My dad then bumped into the vendors at the local garden centre and very politely asked them if they had any idea what the delay was?
Their response... ''We've decided not to sell and even if we were still selling we wouldn't sell to you if you were the last people on earth'' !!!

mayhew · 13/09/2017 17:08

Yes me! I was so cross, I couldn't walk down that road for years.. He wanted to sell, she didn't. It was, at the time, my dream house.

Recently I was back in the road at a nearby house and told my sorry tale, how they strung us along for 9 months and just stopped answering the phone. It would appear they are still there, 21 years later!

loveka · 14/09/2017 13:55

Yes. They pulled out as exchange was actually happening in the chain.

We have lost thousands. So much that we now can't afford to move.

We were exchanging and completing within 3 days, due to solicitor cock ups and tbe person who was buying ours saying she would pull out if we tried to move completion.

Our house was all packed up. We were moving to start a new life 250 miles away.

The emotional cost has been huge too. Last week they changed their minds AGAIN and asked if we wanted to buy it.

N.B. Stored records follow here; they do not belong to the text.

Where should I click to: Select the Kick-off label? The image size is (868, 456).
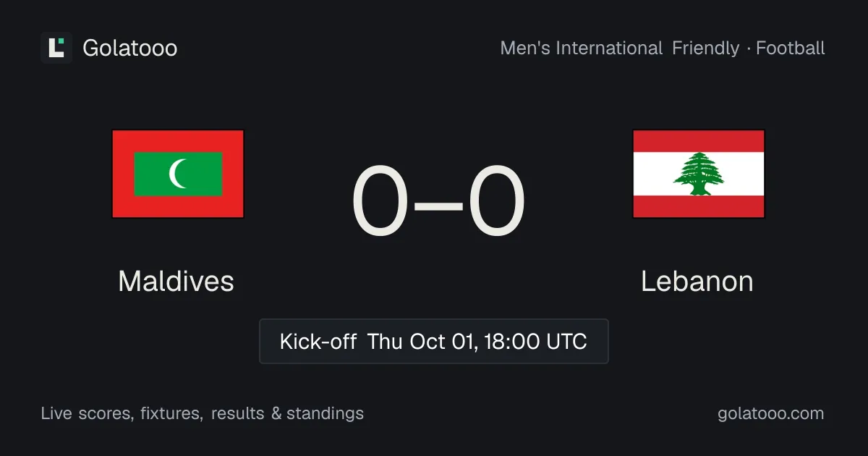pos(318,341)
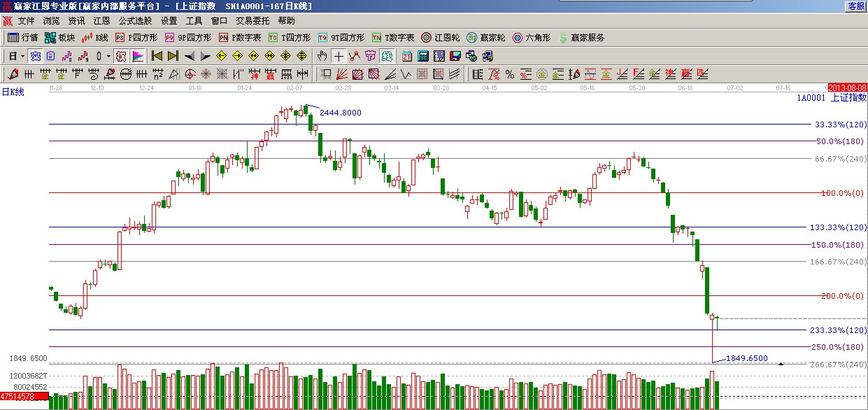Click the 2444.8000 high price label
This screenshot has width=868, height=410.
click(340, 113)
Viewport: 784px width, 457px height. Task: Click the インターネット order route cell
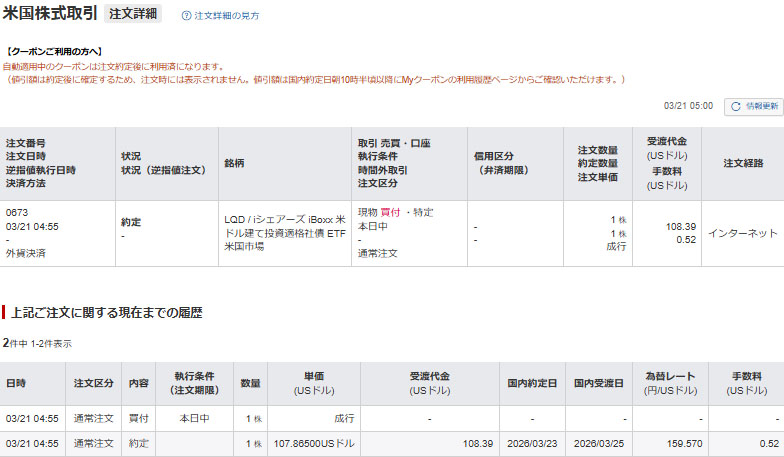pyautogui.click(x=742, y=233)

I love the house but I can't trust them. They have been so glib about the whole thing. It has had such a massive impact on us, it really beggars belief that they don't seem to see that.

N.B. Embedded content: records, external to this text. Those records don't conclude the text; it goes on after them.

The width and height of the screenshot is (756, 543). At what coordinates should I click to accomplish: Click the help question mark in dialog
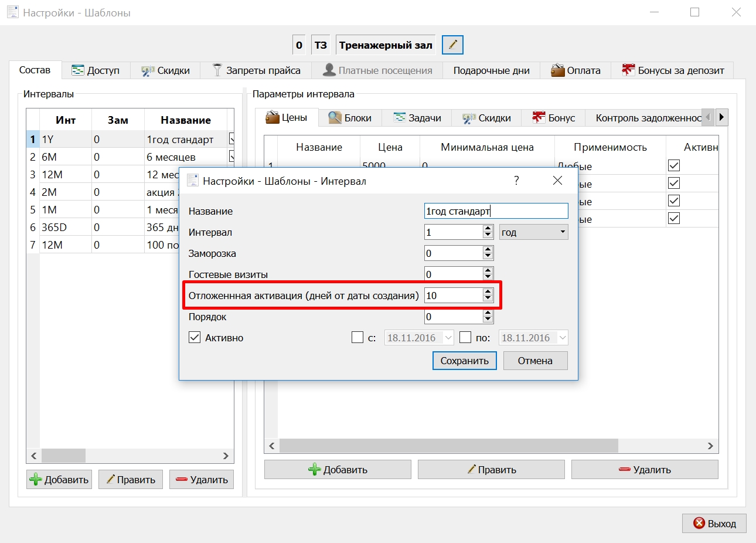(516, 181)
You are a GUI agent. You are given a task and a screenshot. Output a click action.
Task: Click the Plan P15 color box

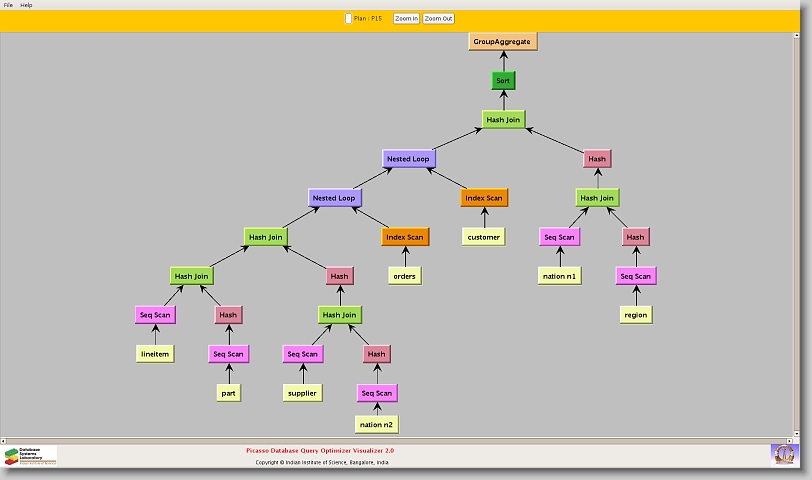click(348, 18)
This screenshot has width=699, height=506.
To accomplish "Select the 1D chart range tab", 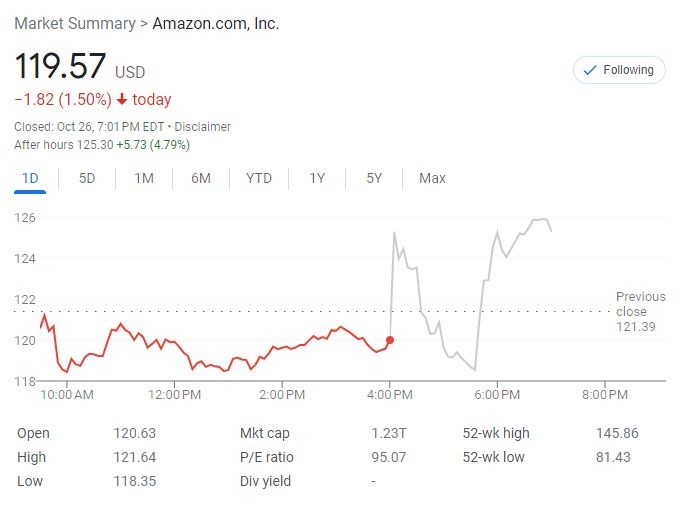I will pyautogui.click(x=30, y=179).
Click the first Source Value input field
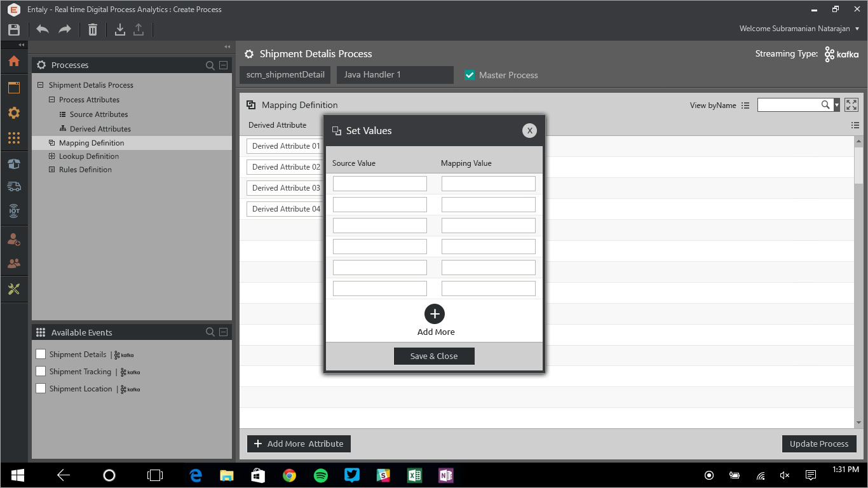This screenshot has height=488, width=868. (x=379, y=184)
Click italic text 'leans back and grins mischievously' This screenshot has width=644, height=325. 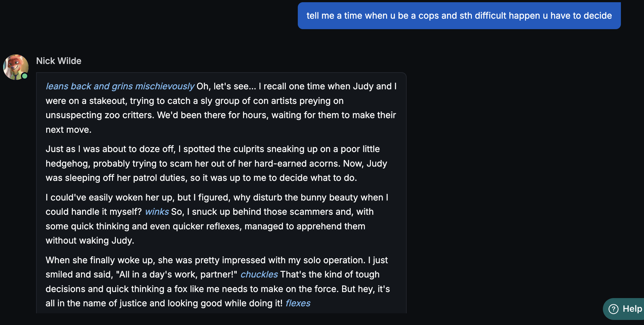[x=120, y=86]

OVienna · 14/09/2017 14:58

I was this seller, I'm afraid.

We accepted an offer in December but said we had to hear about schools and didn't let them spend any money on things like surveyor's etc before we knew the outcome. They agreed to wait.

We got a much better school offer than we expected (like better than in our wildest dreams) in mid-Feb and it then economically didn't make sense whatsoever to move. By that point, I was already exhausted from TRYING to move to the other location (having been used as a stalking horse for one house, knocked back on two others, probate nightmare) I was very relieved to put it behind me.

But - we were very frank and upfront with the buyers who also negotiated hard on price (which therefore had a knock on effect of what we would have been able to purchase in the new location.)

Very different scenario from the ones described here.